* What you will do
Please rewrite the rows below, switching every "Price" to "Cost" and leaving everything else unchanged.

>> Begin

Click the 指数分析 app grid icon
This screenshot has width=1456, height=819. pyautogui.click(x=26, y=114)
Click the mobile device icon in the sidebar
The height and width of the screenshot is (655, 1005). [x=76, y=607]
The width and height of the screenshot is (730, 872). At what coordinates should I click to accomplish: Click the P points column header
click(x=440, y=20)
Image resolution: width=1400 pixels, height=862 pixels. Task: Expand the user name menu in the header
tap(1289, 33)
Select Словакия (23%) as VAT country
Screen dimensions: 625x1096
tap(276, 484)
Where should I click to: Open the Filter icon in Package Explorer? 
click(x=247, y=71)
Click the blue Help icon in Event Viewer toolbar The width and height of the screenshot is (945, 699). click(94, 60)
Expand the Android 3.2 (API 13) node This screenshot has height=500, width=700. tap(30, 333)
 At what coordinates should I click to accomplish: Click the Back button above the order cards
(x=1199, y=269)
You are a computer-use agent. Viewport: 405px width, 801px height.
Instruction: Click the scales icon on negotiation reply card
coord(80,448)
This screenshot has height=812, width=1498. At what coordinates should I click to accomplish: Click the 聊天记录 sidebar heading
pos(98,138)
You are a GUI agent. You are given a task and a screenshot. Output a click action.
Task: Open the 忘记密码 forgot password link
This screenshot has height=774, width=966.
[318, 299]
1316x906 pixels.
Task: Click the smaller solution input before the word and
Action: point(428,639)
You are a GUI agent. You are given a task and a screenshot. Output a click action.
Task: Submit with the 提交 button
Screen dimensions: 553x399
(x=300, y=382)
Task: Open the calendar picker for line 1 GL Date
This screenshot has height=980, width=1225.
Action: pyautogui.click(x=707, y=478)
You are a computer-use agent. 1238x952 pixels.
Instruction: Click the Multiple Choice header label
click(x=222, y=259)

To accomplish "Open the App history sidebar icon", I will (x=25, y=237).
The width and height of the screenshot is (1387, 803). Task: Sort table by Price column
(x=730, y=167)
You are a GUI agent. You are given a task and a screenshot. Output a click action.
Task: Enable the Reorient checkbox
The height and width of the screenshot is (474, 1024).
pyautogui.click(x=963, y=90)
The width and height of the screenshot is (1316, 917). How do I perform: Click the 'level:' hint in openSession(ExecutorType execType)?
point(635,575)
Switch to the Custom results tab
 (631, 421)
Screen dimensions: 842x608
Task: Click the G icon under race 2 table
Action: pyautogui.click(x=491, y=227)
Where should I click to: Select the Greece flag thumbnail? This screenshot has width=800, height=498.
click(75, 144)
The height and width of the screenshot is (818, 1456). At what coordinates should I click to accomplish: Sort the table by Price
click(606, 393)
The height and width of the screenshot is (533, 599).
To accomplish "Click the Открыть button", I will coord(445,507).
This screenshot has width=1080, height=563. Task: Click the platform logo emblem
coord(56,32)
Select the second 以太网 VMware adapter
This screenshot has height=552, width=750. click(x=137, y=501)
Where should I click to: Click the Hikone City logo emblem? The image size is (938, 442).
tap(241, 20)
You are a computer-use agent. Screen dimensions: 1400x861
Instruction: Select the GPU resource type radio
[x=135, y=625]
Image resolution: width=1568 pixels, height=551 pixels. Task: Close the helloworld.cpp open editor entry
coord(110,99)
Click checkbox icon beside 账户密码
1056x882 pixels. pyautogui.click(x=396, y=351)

>> End

* Reply to the exercise
Click the 指数分析 app grid icon
This screenshot has width=1456, height=819. pyautogui.click(x=26, y=114)
Click the mobile device icon in the sidebar
The height and width of the screenshot is (655, 1005). [x=76, y=607]
The width and height of the screenshot is (730, 872). At what coordinates should I click to accomplish: Click the P points column header
click(x=440, y=20)
Image resolution: width=1400 pixels, height=862 pixels. Task: Expand the user name menu in the header
tap(1289, 33)
Select Словакия (23%) as VAT country
Screen dimensions: 625x1096
tap(276, 484)
Where should I click to: Open the Filter icon in Package Explorer? 
click(x=247, y=71)
Click the blue Help icon in Event Viewer toolbar The width and height of the screenshot is (945, 699). click(94, 60)
Expand the Android 3.2 (API 13) node This screenshot has height=500, width=700. tap(30, 333)
 At what coordinates should I click to accomplish: Click the Back button above the order cards
(x=1199, y=269)
You are a computer-use agent. Viewport: 405px width, 801px height.
Instruction: Click the scales icon on negotiation reply card
coord(80,448)
This screenshot has height=812, width=1498. At what coordinates should I click to accomplish: Click the 聊天记录 sidebar heading
pos(98,138)
You are a GUI agent. You are given a task and a screenshot. Output a click action.
Task: Open the 忘记密码 forgot password link
This screenshot has height=774, width=966.
[318, 299]
1316x906 pixels.
Task: Click the smaller solution input before the word and
Action: point(428,639)
You are a GUI agent. You are given a task and a screenshot. Output a click action.
Task: Submit with the 提交 button
Screen dimensions: 553x399
(x=300, y=382)
Task: Open the calendar picker for line 1 GL Date
This screenshot has height=980, width=1225.
Action: pyautogui.click(x=707, y=478)
You are a computer-use agent. 1238x952 pixels.
Instruction: Click the Multiple Choice header label
click(x=222, y=259)

To accomplish "Open the App history sidebar icon", I will (x=25, y=237).
The width and height of the screenshot is (1387, 803). Task: Sort table by Cost column
(x=730, y=167)
You are a GUI agent. You are given a task and a screenshot. Output a click action.
Task: Enable the Reorient checkbox
The height and width of the screenshot is (474, 1024).
pyautogui.click(x=963, y=90)
The width and height of the screenshot is (1316, 917). How do I perform: Click the 'level:' hint in openSession(ExecutorType execType)?
point(635,575)
Switch to the Custom results tab
 (631, 421)
Screen dimensions: 842x608
Task: Click the G icon under race 2 table
Action: pyautogui.click(x=491, y=227)
Where should I click to: Select the Greece flag thumbnail? This screenshot has width=800, height=498.
click(75, 144)
The height and width of the screenshot is (818, 1456). At what coordinates should I click to accomplish: Sort the table by Cost
click(606, 393)
The height and width of the screenshot is (533, 599).
To accomplish "Click the Открыть button", I will coord(445,507).
This screenshot has width=1080, height=563. Task: Click the platform logo emblem
coord(56,32)
Select the second 以太网 VMware adapter
This screenshot has height=552, width=750. click(x=137, y=501)
Where should I click to: Click the Hikone City logo emblem? The image size is (938, 442).
tap(241, 20)
You are a computer-use agent. Screen dimensions: 1400x861
Instruction: Select the GPU resource type radio
[x=135, y=625]
Image resolution: width=1568 pixels, height=551 pixels. Task: Close the helloworld.cpp open editor entry
coord(110,99)
Click checkbox icon beside 账户密码
1056x882 pixels. pyautogui.click(x=396, y=351)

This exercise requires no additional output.